**INSTRUCTIONS TO FOLLOW**
Output the data below line for line, exactly, up to and including the line where "Open Выгрузка документов section" appears.

Segment Start: SUPPLIED RECORDS

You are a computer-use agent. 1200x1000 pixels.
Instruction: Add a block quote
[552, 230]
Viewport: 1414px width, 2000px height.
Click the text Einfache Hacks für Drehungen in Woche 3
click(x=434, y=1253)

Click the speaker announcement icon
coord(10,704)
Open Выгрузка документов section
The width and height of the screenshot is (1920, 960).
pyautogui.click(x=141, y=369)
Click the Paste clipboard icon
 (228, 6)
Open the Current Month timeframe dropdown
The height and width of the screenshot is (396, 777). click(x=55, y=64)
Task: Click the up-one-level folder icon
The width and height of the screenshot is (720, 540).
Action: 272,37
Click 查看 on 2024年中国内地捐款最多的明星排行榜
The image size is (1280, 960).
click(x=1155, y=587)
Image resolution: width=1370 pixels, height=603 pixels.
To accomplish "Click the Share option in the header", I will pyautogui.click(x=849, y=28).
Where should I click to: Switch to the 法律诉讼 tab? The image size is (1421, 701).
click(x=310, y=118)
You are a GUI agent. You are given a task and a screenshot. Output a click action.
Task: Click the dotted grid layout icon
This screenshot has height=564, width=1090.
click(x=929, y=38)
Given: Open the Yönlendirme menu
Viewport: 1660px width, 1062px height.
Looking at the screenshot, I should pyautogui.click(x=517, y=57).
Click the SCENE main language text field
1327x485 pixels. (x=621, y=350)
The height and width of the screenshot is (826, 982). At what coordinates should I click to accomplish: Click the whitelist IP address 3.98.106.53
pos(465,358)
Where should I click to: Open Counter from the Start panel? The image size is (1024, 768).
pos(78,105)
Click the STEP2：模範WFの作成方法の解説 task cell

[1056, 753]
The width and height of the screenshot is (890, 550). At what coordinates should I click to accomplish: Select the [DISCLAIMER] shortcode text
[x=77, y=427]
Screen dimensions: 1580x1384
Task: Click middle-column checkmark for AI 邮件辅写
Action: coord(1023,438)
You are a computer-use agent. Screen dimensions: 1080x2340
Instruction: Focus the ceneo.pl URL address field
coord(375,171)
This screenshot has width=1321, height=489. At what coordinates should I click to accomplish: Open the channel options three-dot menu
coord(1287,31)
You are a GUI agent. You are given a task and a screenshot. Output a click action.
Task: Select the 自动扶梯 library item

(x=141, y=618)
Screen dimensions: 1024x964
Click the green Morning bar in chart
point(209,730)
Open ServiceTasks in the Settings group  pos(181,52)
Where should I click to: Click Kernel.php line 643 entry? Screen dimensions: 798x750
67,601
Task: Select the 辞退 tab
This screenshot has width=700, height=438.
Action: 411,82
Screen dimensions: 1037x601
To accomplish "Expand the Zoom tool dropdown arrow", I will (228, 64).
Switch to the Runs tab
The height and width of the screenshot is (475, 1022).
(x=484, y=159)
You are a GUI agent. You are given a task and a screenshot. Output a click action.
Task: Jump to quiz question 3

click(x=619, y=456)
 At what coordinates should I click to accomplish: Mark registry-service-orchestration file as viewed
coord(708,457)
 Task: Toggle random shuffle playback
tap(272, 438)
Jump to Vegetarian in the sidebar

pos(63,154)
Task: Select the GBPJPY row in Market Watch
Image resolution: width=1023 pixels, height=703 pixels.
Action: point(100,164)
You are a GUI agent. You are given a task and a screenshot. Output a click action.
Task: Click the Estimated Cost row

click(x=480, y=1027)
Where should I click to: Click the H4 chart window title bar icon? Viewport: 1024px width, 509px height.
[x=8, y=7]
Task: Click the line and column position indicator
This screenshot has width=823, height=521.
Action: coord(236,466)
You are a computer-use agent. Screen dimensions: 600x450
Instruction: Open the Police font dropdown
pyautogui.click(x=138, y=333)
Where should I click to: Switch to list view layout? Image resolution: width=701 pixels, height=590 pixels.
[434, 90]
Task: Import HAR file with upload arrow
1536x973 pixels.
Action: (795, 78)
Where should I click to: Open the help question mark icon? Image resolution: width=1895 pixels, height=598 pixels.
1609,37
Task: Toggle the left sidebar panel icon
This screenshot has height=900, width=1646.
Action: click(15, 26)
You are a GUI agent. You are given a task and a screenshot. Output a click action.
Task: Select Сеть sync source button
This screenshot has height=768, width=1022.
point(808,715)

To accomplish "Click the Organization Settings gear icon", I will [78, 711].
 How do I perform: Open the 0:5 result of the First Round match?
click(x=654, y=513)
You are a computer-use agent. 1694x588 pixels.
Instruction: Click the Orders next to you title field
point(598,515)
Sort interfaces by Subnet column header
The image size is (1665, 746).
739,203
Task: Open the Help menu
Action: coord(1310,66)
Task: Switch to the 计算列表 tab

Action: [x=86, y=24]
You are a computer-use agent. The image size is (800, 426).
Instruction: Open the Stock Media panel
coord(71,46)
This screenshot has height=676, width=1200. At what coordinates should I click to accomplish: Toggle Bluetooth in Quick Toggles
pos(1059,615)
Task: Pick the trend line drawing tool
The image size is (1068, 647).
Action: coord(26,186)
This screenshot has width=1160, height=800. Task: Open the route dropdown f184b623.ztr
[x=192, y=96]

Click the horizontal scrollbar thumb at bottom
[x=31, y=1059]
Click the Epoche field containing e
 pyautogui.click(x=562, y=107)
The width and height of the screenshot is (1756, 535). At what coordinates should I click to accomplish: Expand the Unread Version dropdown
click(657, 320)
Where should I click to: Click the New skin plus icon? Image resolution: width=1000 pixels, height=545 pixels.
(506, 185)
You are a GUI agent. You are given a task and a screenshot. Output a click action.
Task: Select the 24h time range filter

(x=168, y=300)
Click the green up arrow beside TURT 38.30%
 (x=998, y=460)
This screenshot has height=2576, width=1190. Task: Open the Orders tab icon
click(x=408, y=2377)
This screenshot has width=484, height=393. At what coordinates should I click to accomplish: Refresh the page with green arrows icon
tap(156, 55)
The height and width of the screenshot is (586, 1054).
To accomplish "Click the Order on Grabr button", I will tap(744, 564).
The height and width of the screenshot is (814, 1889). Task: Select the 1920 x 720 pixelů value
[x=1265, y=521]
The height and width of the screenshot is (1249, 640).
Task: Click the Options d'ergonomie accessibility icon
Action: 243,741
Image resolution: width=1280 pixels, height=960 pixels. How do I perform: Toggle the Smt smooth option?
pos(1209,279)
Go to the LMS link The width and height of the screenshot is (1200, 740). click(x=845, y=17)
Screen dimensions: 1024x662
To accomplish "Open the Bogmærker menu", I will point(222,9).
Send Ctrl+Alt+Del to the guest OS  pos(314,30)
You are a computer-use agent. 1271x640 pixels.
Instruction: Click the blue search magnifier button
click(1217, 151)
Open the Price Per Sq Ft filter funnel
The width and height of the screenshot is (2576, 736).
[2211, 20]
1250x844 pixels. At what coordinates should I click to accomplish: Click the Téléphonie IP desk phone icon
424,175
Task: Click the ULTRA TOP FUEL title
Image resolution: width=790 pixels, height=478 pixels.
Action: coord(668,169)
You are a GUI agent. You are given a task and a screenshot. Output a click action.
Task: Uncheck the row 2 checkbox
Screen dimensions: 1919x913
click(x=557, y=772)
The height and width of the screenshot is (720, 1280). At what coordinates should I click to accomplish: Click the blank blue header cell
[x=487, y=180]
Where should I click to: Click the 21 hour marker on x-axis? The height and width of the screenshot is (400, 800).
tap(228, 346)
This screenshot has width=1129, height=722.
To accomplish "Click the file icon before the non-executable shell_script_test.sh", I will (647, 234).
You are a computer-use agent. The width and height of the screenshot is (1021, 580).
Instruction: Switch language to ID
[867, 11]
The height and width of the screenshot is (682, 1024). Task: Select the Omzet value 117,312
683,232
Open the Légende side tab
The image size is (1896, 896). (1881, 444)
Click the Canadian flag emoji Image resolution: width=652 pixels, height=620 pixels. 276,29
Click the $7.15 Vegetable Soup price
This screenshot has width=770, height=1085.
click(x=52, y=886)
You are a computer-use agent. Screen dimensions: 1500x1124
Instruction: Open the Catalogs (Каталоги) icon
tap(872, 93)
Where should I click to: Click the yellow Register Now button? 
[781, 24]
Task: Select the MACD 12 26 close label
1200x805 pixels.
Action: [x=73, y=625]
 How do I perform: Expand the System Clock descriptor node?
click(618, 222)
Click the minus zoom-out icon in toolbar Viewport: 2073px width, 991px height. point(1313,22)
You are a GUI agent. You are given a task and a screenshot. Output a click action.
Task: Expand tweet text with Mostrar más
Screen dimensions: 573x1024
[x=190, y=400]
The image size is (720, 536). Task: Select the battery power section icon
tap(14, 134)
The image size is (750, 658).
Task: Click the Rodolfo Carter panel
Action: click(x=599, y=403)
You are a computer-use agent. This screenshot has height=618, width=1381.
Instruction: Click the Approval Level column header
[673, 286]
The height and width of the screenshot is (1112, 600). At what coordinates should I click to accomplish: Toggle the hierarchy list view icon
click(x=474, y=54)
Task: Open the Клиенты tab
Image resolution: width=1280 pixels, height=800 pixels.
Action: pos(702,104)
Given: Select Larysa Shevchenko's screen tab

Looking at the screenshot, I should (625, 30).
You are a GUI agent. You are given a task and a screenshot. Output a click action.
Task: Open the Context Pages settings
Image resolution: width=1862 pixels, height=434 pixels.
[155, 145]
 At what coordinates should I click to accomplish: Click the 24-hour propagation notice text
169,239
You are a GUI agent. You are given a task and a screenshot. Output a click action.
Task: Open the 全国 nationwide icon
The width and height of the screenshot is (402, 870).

Segment End: SUPPLIED RECORDS

**OUTPUT FOR THIS TASK**
You are a computer-use agent. 1200x1000 pixels.
Instruction: Add a block quote
[552, 230]
Viewport: 1414px width, 2000px height.
Click the text Einfache Hacks für Drehungen in Woche 3
click(x=434, y=1253)

Click the speaker announcement icon
coord(10,704)
Open Выгрузка документов section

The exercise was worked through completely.